Мне кажется, именно на этом этапе сгорают школьные медалисты, которые привыкли добывать пятерки, чрезвычайно добросовестно пережевывая мизерные школьные объемы знаний. Им просто не хватает времени на работу в прежнем стиле, они пытаются «объять необъятное», что в принципе невозможно, – учит нас мудрый Козьма Прутков.
Такой большой и все возрастающей нагрузкой нас учат работать быстро и продуктивно. На втором курсе многострадальный первый лист на спор (и, увы, – за деньги) я вычерчиваю всего за три(!) часа с высочайшим качеством. Сложный проект по деталям машин, с расчетами и двумя-тремя листами очень непростых чертежей, мы с Колей Леиным в четыре руки и две головы сдаем заказчику всего за один вечер. Увы, – тоже ради презренного металла.
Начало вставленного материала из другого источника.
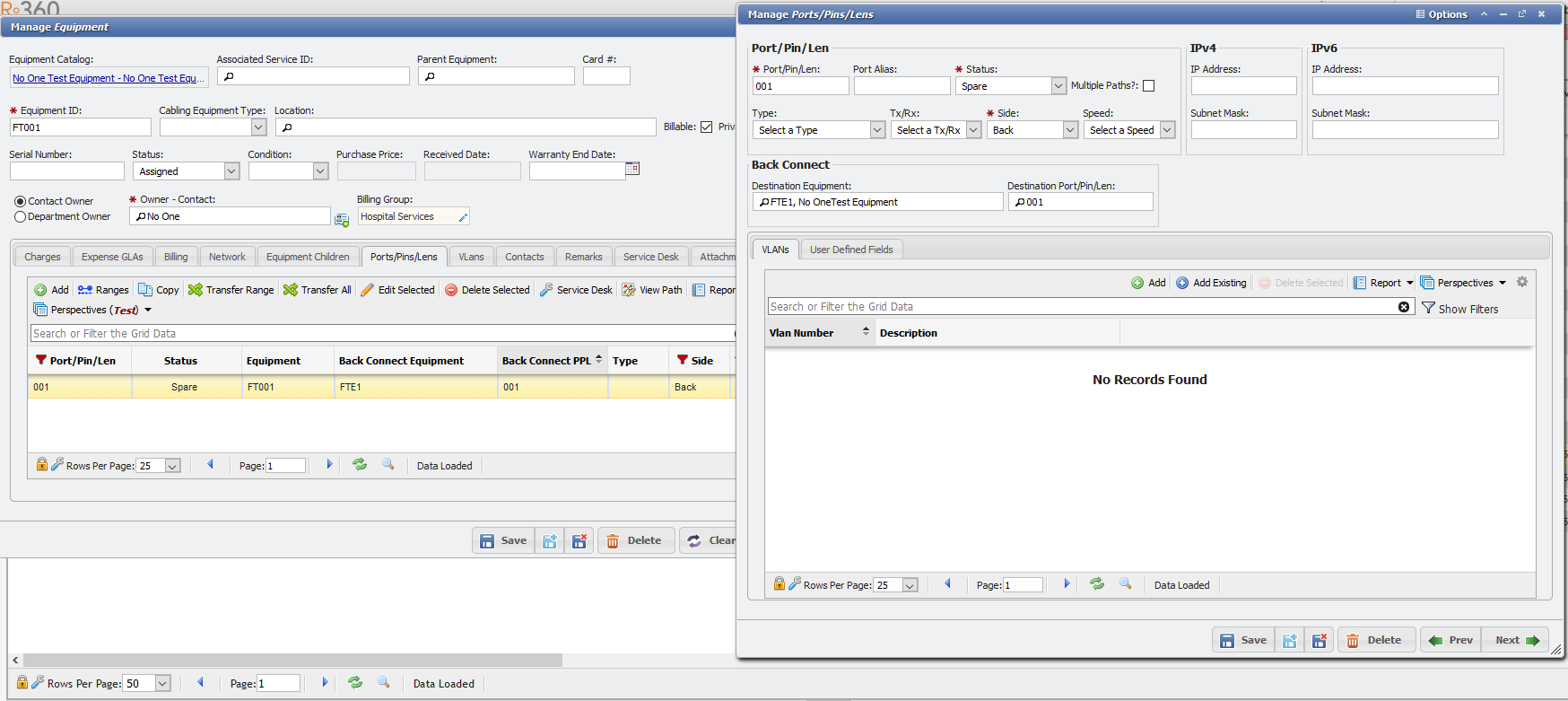Viewport: 1568px width, 701px height.
Task: Click the Service Desk wrench icon
Action: 546,290
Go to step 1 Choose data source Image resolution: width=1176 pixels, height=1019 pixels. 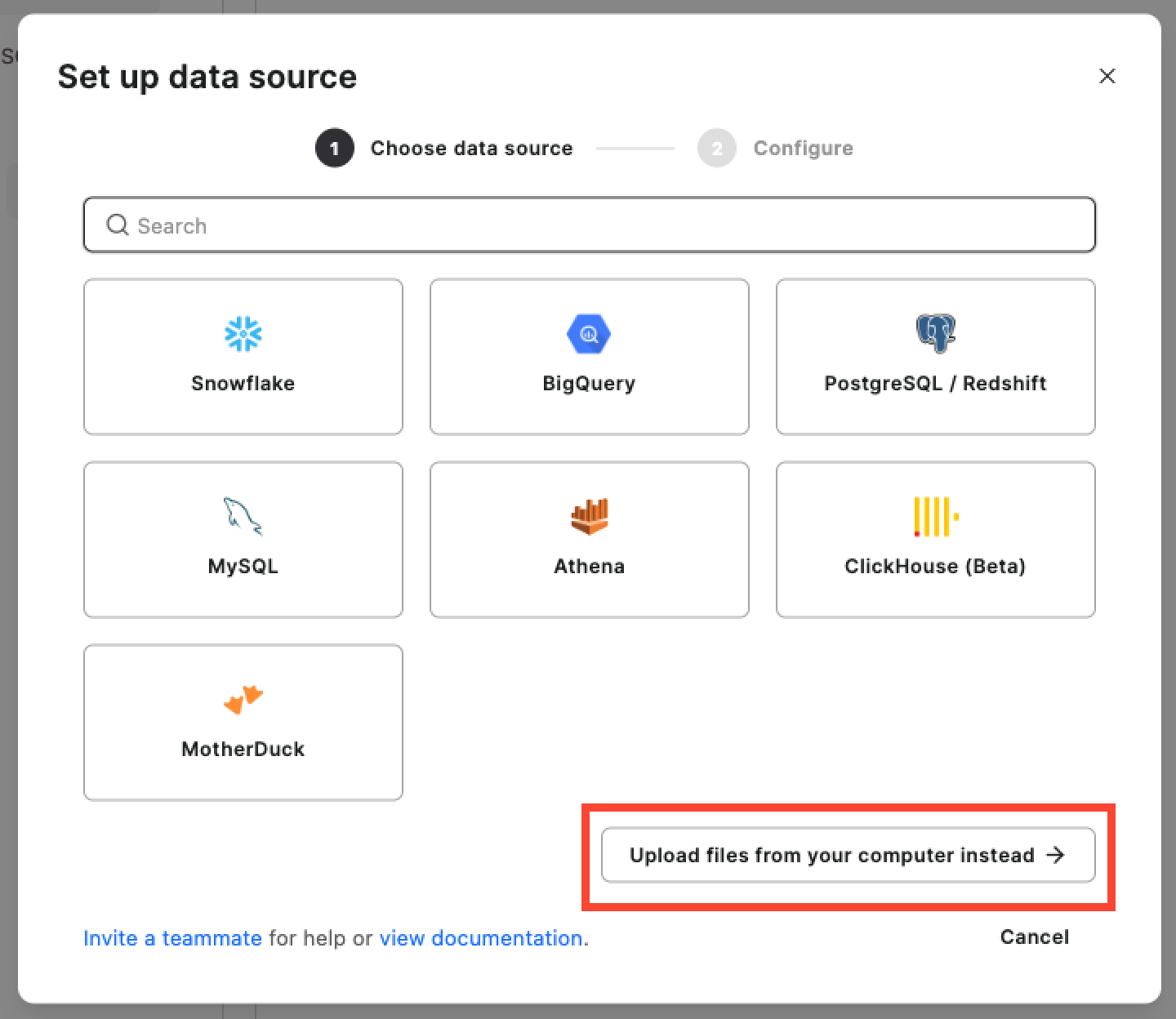(x=444, y=149)
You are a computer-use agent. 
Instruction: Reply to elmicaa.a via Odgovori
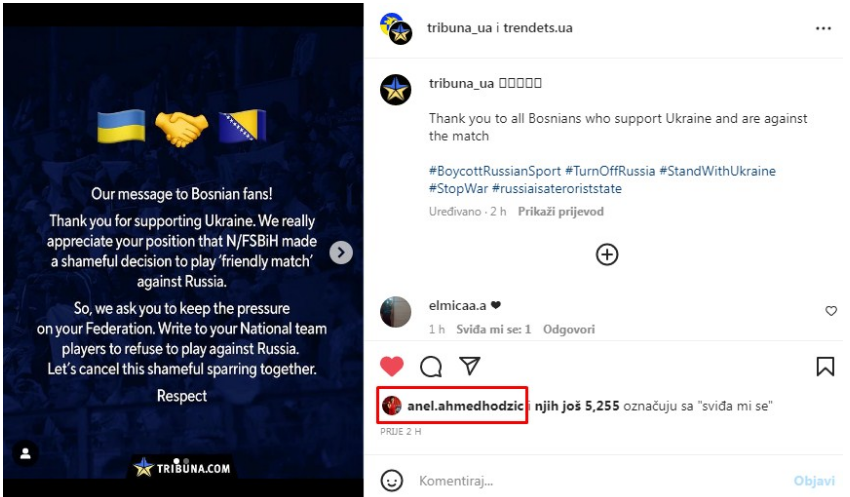point(569,329)
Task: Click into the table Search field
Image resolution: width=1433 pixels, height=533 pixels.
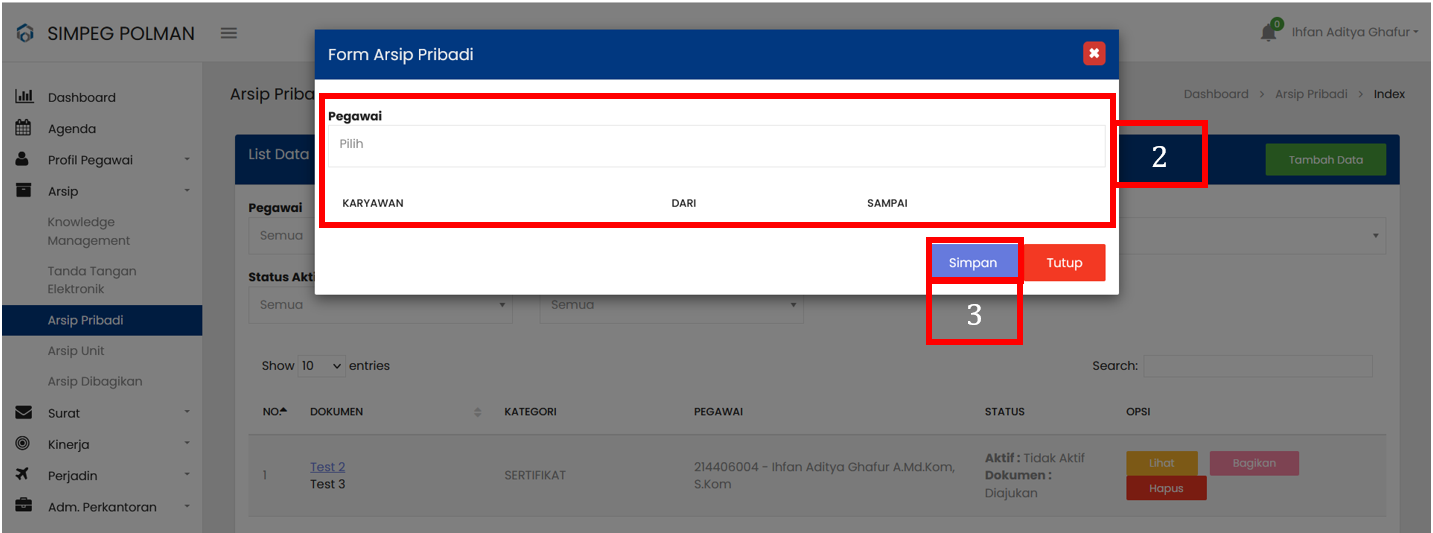Action: [x=1257, y=366]
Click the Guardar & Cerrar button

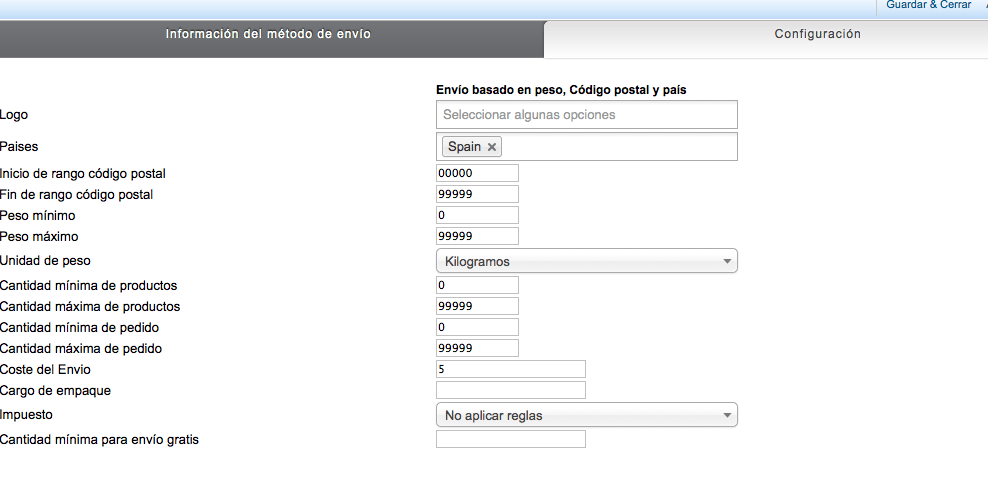tap(928, 5)
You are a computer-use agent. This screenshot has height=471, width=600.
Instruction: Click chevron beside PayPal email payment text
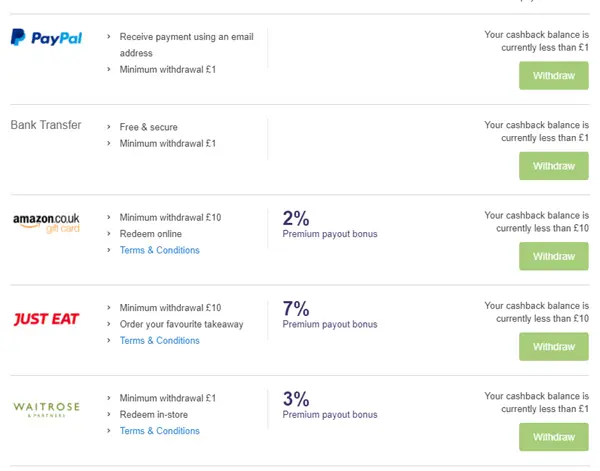point(109,36)
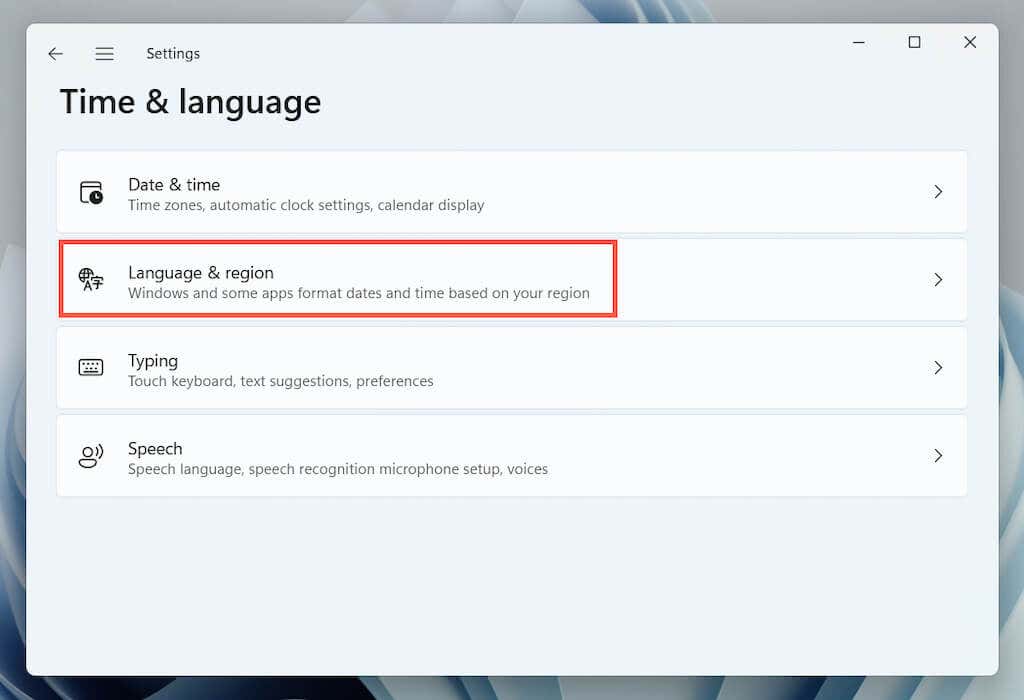Maximize the Settings window
Image resolution: width=1024 pixels, height=700 pixels.
pyautogui.click(x=914, y=42)
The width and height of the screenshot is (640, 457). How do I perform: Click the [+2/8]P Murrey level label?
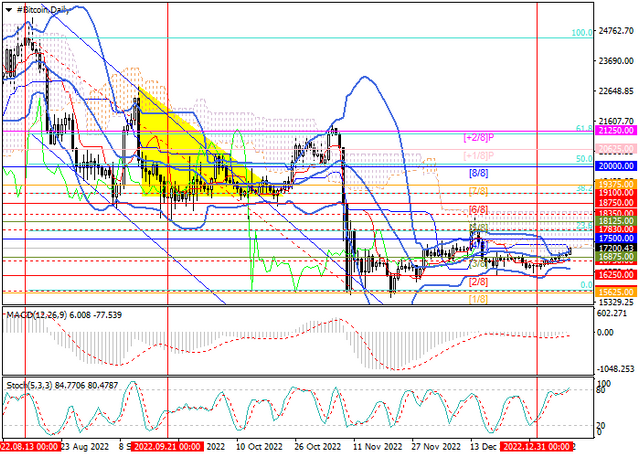pyautogui.click(x=478, y=137)
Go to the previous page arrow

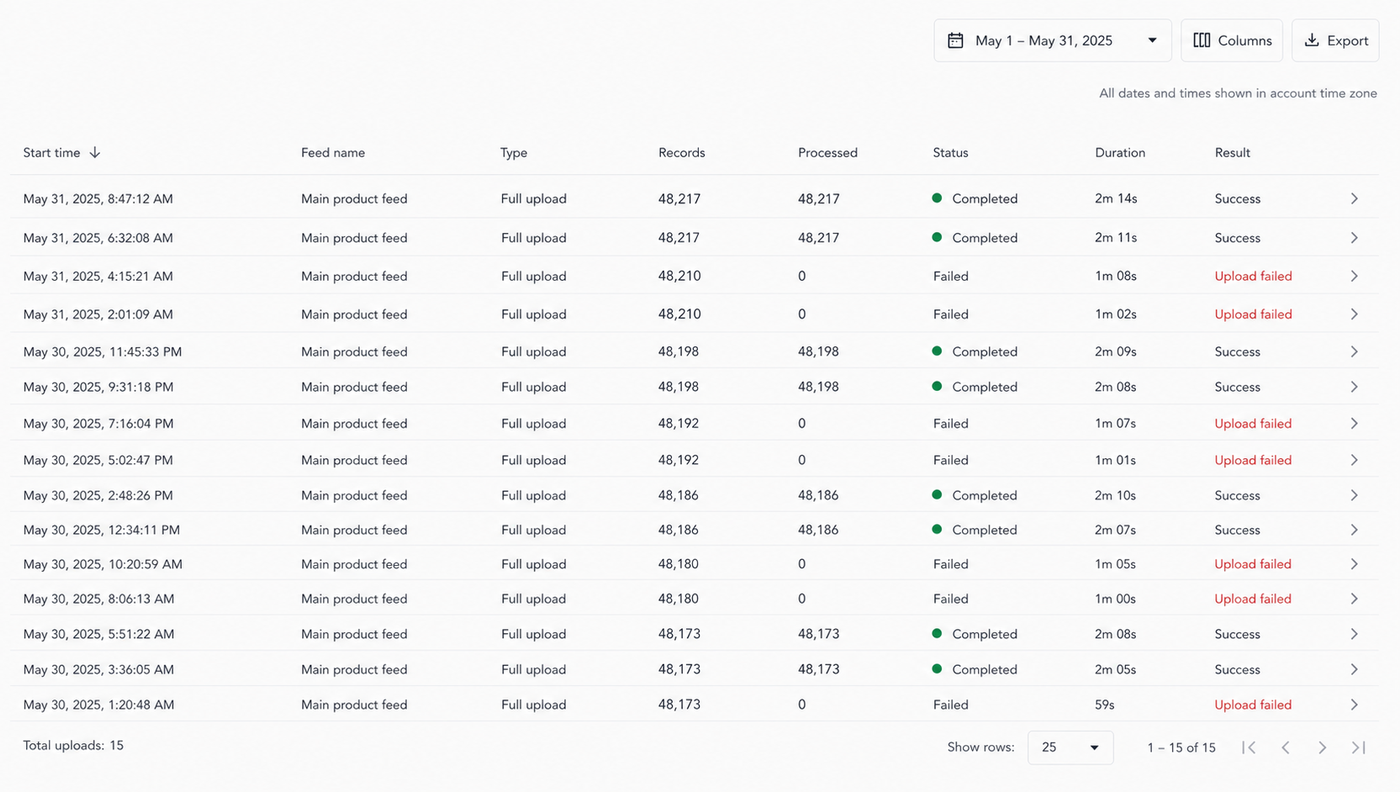(1286, 748)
На лекциях учусь конспектировать. Сначала это делал по логике: все равно ведь сидишь, давай пиши от нечего делать. Очень все понятное на лекции, через короткое время становится темным лесом, если только просто запоминать. Надо кратко и связно записать только главную мысль. Чтобы выделить главную, надо знать, какие же – не главные, то есть понимать, о чем вообще идет речь. Тех, кто пытается записать просто стенограмму лекции, ожидает нервное истощение, бесполезные тома конспектов, в которых ничего нельзя разобрать, и длительные чтения толстых книг перед экзаменами. Мне, обычно, было достаточно пролистать свой конспект.
Очень нравится математика – изящество и мощь дифференциалов, производных и интегралов. «Терпеть ненавижу» мистику матричного исчисления. Киевляне на коне: начала матанализа им преподавали в школе. Теоретическая механика для меня – тоже любимый предмет: стают понятными и расчетными вещи, ранее необъяснимые. С химией отношения посложнее, но наша преподавательница Елена Ивановна Ивченко – женщина такой удивительной красоты, юмора и обаяния, что не знать химию было бы противно самому.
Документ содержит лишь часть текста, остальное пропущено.